FRANCE IN THE NEWS

All change
Sunday Times London; 09/13/98

I came back from a few weeks in France (yes, busman's holiday) to read that a survey by Onivins, the French wine council, had confirmed what the country's wine industry feared: the new generation is not drinking wine - or not much of it. Only 1 in 20 French men and women in their early twenties drink it daily and more than half say they don't touch wine at all. The problem, apparently, is image: wine isn't seen as sexy or an element of contemporary French culture. This wouldn't be quite so depressing if the jeunesse doree hadn't turned for its gratification to fizzy soft drinks instead.

What on earth is sexy about these? On second thoughts - I'm showing my age.

Actually, the most dispiriting thing is that, fresh from the hovercraft, my first reaction to the report was: "I'm not surprised." Away from the Channel ports, the quality and variety of French wine on sale, especially in supermarkets and including wine-growing regions, is often dismal and barely reflects the great improvements in winemaking standards at the lower end in recent years. In my view, Britain's leading supermarkets, through sheer size, have become too powerful an influence on wine, but there is no question that our buyers are much more fastidious - buying on taste, not just on price. Far from keeping the best for themselves, French exporters seem quite happy to let foreign buyers cream it off.

Decentralised buying, which should be a point in favour of French supermarkets - and is, where food is concerned - largely ends up being the opposite when it comes to wine. Where the purchasing for British supermarket groups is heavily centralised, to the detriment of local, small food producers, it is much less so in the land of 365 different cheeses, with the result that French supermarkets often stock all sorts of local produce - artichokes, melons, cabecou, friton, foie gras.

With someone rigorous in charge of selection, this can work well for wine, too.

But, often, local buying in a wine region seems to mean taking a ragbag of wines from a convenient co-operative, then padding them out with - often worse - familiar names (Cotes du Rhone, Muscadet etc) from a big merchant or bottling operation. Even the best co- operatives and merchant-bottlers, well equipped with machinery and expertise, end up with some dross, which appears to be siphoned straight on to the home market.

In the southwest this summer, I bought bottles of Cahors, Cotes du Frontonnais, Bergerac, Fitou, Corbieres and Cotes du Rhone that tasted as if they should have been stocked in a pharmacie , not a supermarket. I did find some acceptable bottles, but I couldn't recommend a single one of the big supermarkets I visited as having a significantly superior wine range; the branch of Mammouth on the edge of Cahors used to, but it has closed down.

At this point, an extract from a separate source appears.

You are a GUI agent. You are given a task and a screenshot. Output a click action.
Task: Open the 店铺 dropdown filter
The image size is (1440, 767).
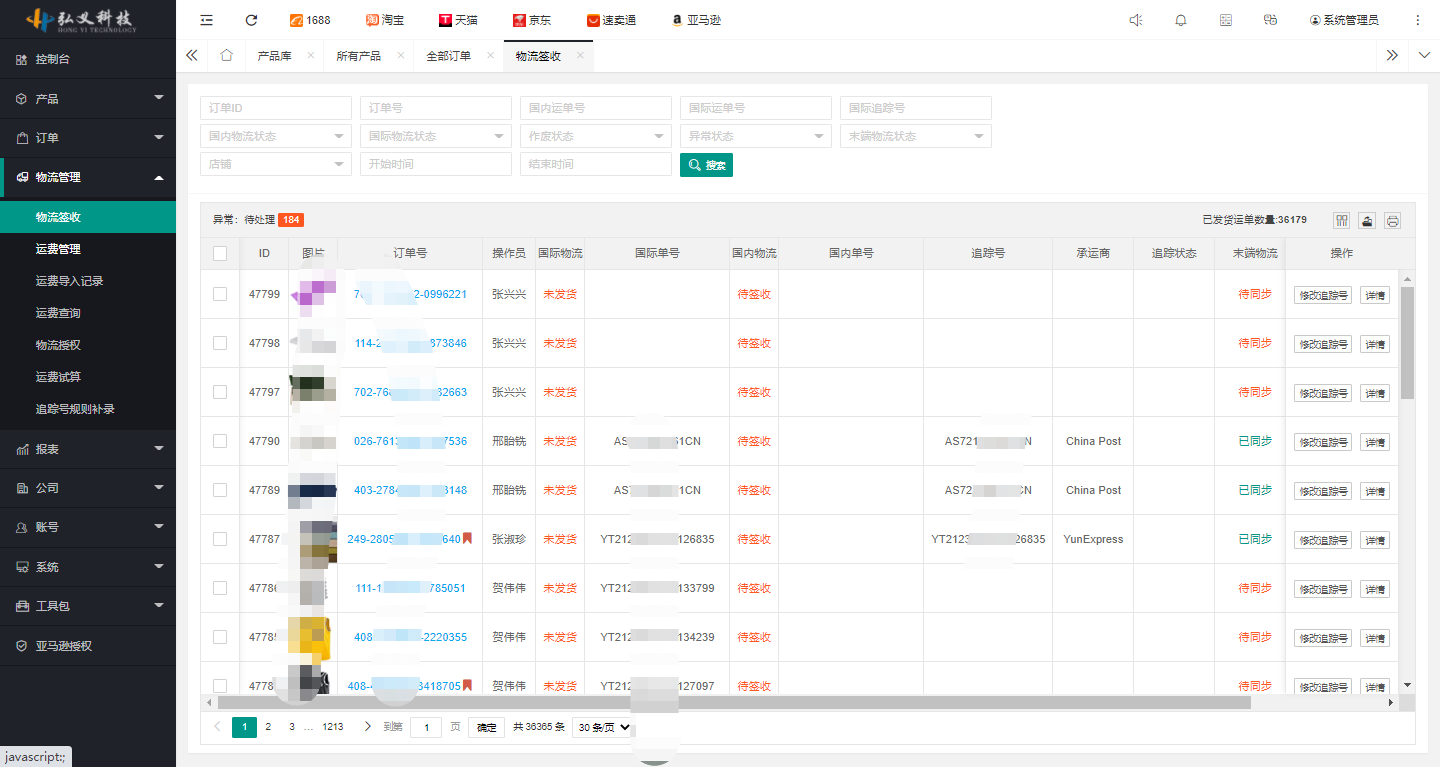point(275,164)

So how do you buy wine successfully in France? In a supermarket, don't buy the cheapest, most familiar generic names, try a bottle before you buy in quantity and, if there are local wines, start with those.

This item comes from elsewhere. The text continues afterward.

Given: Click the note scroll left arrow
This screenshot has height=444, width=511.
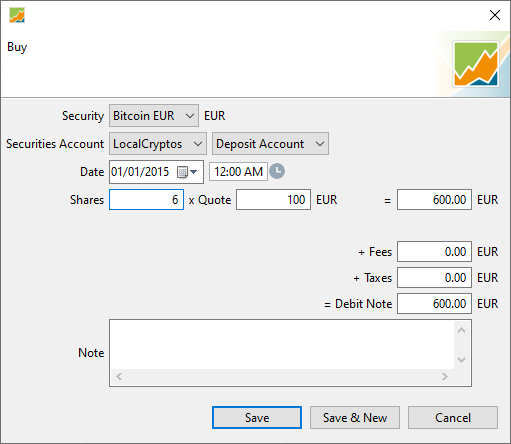Looking at the screenshot, I should (x=119, y=376).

Stickers proclaiming medals won are no guarantee of quality, but a gold or silver ( medaille d'or or d'argent ) from the Paris Concours is usually a good sign. A little round logo (on label or capsule) of a man carrying a barrel on his back indicates a small grower making and bottling his (or her) own wine, which generally indicates a certain pride in the product.

So far as buying at the vineyard is concerned, this can be tremendously satisfying and cheap, providing you don't end up buying under a sense of obligation. If you have no clue about the local producers, ask advice when dining in local restaurants. And do taste at market stalls: you can find some surprisingly good wines (as long as they're not cooking in the sunshine). I discovered a singularly impressive Cahors this year at a mere Fr26 (Pounds 2.70) from Domaine du Garinet, a tiny estate at Le Boulve in the southwest of the appellation, owned and run with immense dedication by an English couple, Mike and Sue Spring. You can call in almost any time during the summer, except Sunday mornings - that's when they sell their wines and walnuts at Montcuq market.